:: CONSIGNE ::
Recopiez mot pour mot le passage de l'article sur les travailleurs des plateformes. Commencez aux mots qui contiennent « Regrettant des critères » et arrêtez-vous après « pas seulement. (...) ».

Regrettant des critères juridiques trop flous, la France a refusé de soutenir un texte visant à requalifier comme salariés de nombreuses personnes, livreurs de repas ou chauffeurs de VTC indépendants.
La fin d’un travail de plus de deux ans ? Plusieurs pays ont bloqué ce vendredi 16 février l’adoption d’une législation européenne censée renforcer les droits des travailleurs des plateformes numériques comme Uber ou Deliveroo, mais largement vidée de sa substance. Parmi eux : la France ou l’Allemagne.
La directive, discutée de longue date, vise à requalifier comme salariés de nombreuses personnes, livreurs de repas ou chauffeurs de VTC indépendants, afin de renforcer leur protection sociale. Elle doit aussi harmoniser les critères de cette requalification à l’échelle européenne. (...)
Son échec provoque donc les réactions amères d’une partie de la gauche française, mais pas seulement. (...)
Autant de critiques qui ne s’arrêtent pas aux frontières françaises. Pour le commissaire européen aux Droits sociaux, Nicolas Schmit, à l’origine du projet, (...)

:: INFORMATIONS FOURNIES ::

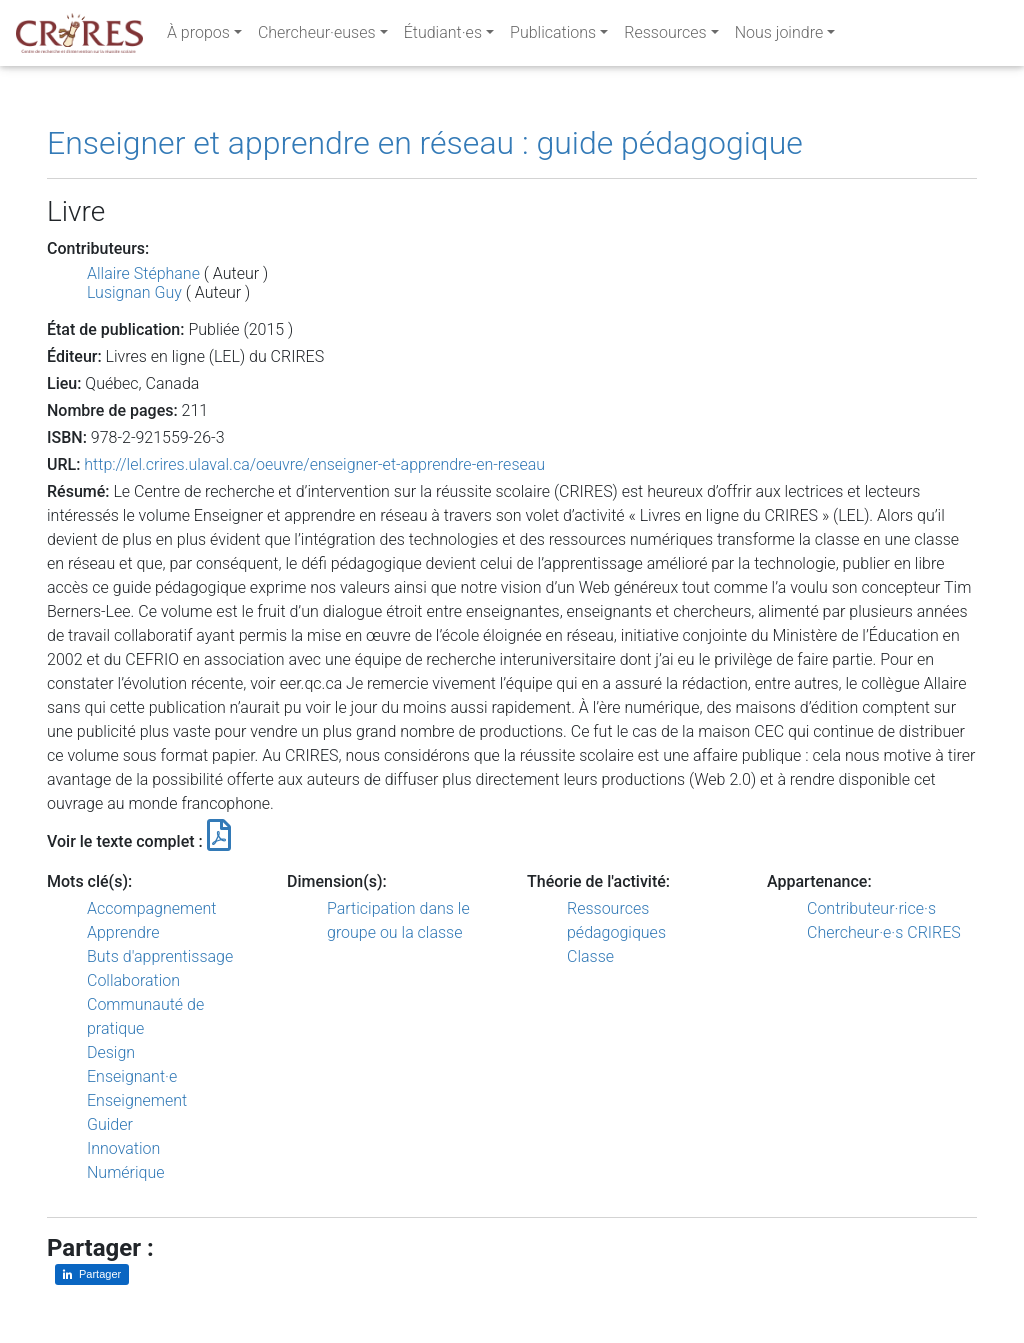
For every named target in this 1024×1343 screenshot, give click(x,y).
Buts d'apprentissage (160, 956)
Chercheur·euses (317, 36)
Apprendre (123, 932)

:: SOLUTION PROPOSÉE ::
Regrettant des critères juridiques trop flous, la France a refusé de soutenir un texte visant à requalifier comme salariés de nombreuses personnes, livreurs de repas ou chauffeurs de VTC indépendants.
La fin d’un travail de plus de deux ans ? Plusieurs pays ont bloqué ce vendredi 16 février l’adoption d’une législation européenne censée renforcer les droits des travailleurs des plateformes numériques comme Uber ou Deliveroo, mais largement vidée de sa substance. Parmi eux : la France ou l’Allemagne.
La directive, discutée de longue date, vise à requalifier comme salariés de nombreuses personnes, livreurs de repas ou chauffeurs de VTC indépendants, afin de renforcer leur protection sociale. Elle doit aussi harmoniser les critères de cette requalification à l’échelle européenne. (...)
Son échec provoque donc les réactions amères d’une partie de la gauche française, mais pas seulement. (...)